(Berlin) Plusieurs manifestations « antimasques » se sont déroulées samedi en Allemagne, dont une, à Francfort, a été marquée par l’utilisation de canons à eau visant des contre-manifestants, a indiqué la police.

Agence France-Presse

À Francfort (Hesse, centre), près d’un millier de personnes ont manifesté dans le centre-ville à l’appel du collectif « Querdenker » (« Libre penseur »), à l’initiative de plusieurs rassemblements ces derniers mois contre les restrictions anti-Covid, selon la police locale.

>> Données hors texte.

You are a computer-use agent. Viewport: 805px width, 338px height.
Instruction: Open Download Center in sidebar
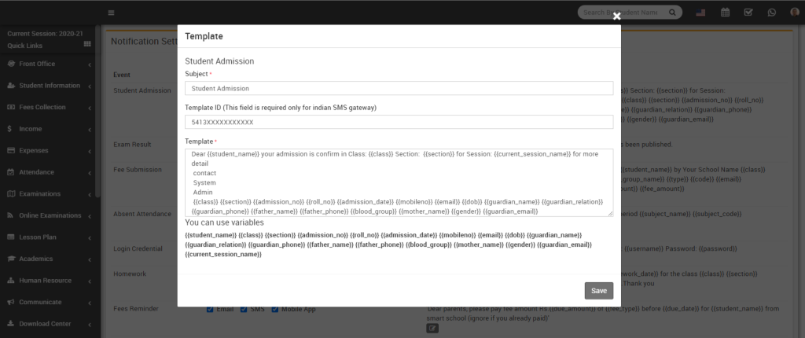[x=50, y=324]
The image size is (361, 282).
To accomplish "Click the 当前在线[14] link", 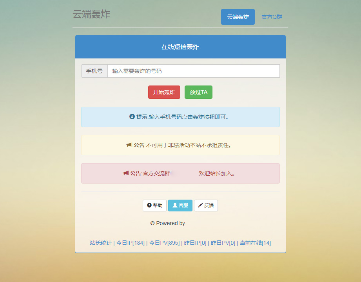I will (255, 243).
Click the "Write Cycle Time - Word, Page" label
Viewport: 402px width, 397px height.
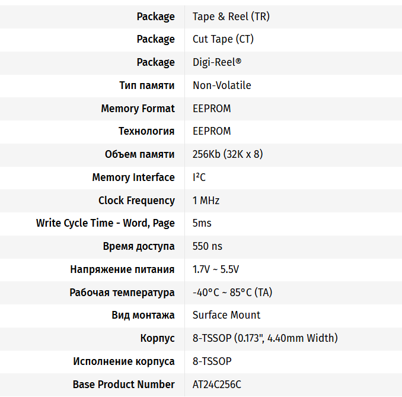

Plusieurs centaines de personnes ont participé à ce défilé « contre le verrouillage », autorisé par les autorités, mais perturbé par environ 200 contre-manifestants issus de la mouvance antiraciste, qui ont déployé une banderole « La droite à terre ».

La police a utilisé un canon à eau pour disperser cette contre-manifestation, qui n’avait elle pas reçu d’autorisation.

À Ratisbonne (Bavière, sud), environ 700 manifestants, selon la police locale, ont eux aussi manifesté, sans incident, contre les restrictions, en particulier le port du masque et la fermeture des bars et restaurants.

Des manifestations sont aussi prévues dimanche dans des villes de l’ouest de l’Allemagne, dont Lindau et Erlangen.

Le 7 novembre, des violences avaient éclaté lors d’une manifestation réunissant 20 000 antimasques à Leipzig (Saxe, est).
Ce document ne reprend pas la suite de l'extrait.